Esta violación de datos se ha calificado como una de las peores en la historia de Estados Unidos, se produjo debido a que la empresa no logró solucionar una vulnerabilidad de seguridad crítica en sus sistemas, de la que se informó en marzo de ese año.
«Equifax no pudo parchar su red luego de recibir una alerta en marzo de 2017 sobre una vulnerabilidad de seguridad crítica que afecta a su base de datos ACIS, que maneja las consultas de los consumidores sobre sus datos crediticios personales», dijo la FTC.
«A pesar de que el equipo de seguridad de Equifax ordenó que cada uno de los sistemas vulnerables de la compañía se reparara dentro de las 48 horas posteriores a la recepción de la alerta, Equifax no realizó un seguimiento para garantizar que los empleados responsables realicen el pedido».
De hecho, Equifax no se percató que su base de datos no tenía parches hasta julio de 2017, cuando su equipo de seguridad detectó tráfico sospechoso en su red. Una investigación relacionada reveló que varios piratas informáticos lograron explotar la vulnerabilidad para acceder a la red de Equifax.

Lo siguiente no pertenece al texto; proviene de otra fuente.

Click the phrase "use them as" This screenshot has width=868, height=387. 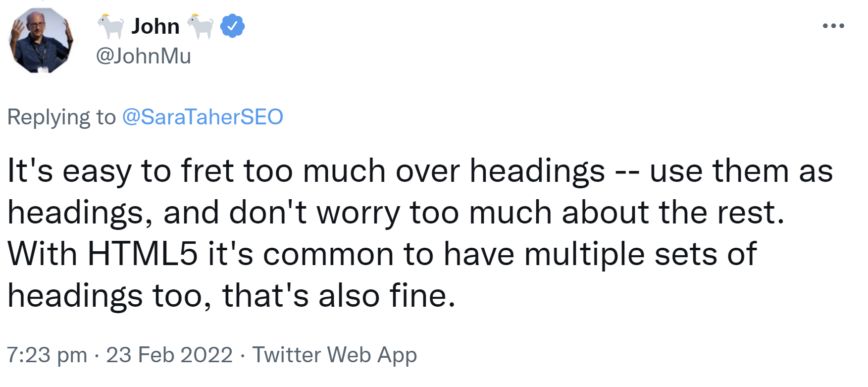point(741,171)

El acceso a la red de Equifax permitió a los hackers acceder a un archivo no seguro que incluía credenciales administrativas almacenadas en texto sin formato, lo que finalmente les permitió acceder a los datos personales de los consumidores y operar sin ser detectados en la red de la compañía por varios meses.
«Equifax no tomó las medidas básicas que pueden haber evitado la violación que afectó aproximadamente a 147 millones de consumidores. Este acuerdo requiere que la compañía tome medidas para mejorar la seguridad de sus datos en el futuro y garantizará que los consumidores perjudicados por esta violación puedan recibir ayuda para protegerse contra el robo de identidad y el fraude», dijo Joe Simons, presidente de la FTC.

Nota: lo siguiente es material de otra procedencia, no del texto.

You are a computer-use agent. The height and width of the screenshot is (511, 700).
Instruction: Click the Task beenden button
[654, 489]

La FTC creó una página dedicada en su sitio para proporcionar información a los clientes que desean presentar una reclamación contra Equifax.
La comisión ha establecido un correo electrónico dedicado (equifax@ftc.gov), alentando a los empleados de Equifax a enviar un correo electrónico a FTC «si creen que la compañía no cumple con sus promesas de seguridad de datos».
El año pasado, la Oficina del Comisionado de Información (ICO) del Reino Unido también impuso una multa a Equifax por 500,000 Libras (más de 622 mil dólares), que es la multa máxima permitida por la Ley de Protección de Datos del Reino Unido de 1998.